* _Exercise instructions_: Print the lines that run from the line with "Click the S size" to the line with "This screenshot has width=975, height=428.", keeping both end lines, exactly as they appear in the entries below, and nothing else.

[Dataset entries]
+ + +

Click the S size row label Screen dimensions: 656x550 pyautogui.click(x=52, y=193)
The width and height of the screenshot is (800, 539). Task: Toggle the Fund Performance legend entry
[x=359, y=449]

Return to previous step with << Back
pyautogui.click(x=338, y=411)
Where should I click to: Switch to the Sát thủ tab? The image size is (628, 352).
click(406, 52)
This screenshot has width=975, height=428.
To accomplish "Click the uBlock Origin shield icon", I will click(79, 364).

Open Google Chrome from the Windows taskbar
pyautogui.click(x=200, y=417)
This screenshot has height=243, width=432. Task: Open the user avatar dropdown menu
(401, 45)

+ + +

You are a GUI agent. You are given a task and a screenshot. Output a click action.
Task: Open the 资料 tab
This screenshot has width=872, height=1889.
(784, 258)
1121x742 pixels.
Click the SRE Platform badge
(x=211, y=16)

+ + +

* _Written solution_:
Click the S size row label Screen dimensions: 656x550 pyautogui.click(x=52, y=193)
The width and height of the screenshot is (800, 539). Task: Toggle the Fund Performance legend entry
[x=359, y=449]

Return to previous step with << Back
pyautogui.click(x=338, y=411)
Where should I click to: Switch to the Sát thủ tab? The image size is (628, 352).
click(406, 52)
This screenshot has width=975, height=428.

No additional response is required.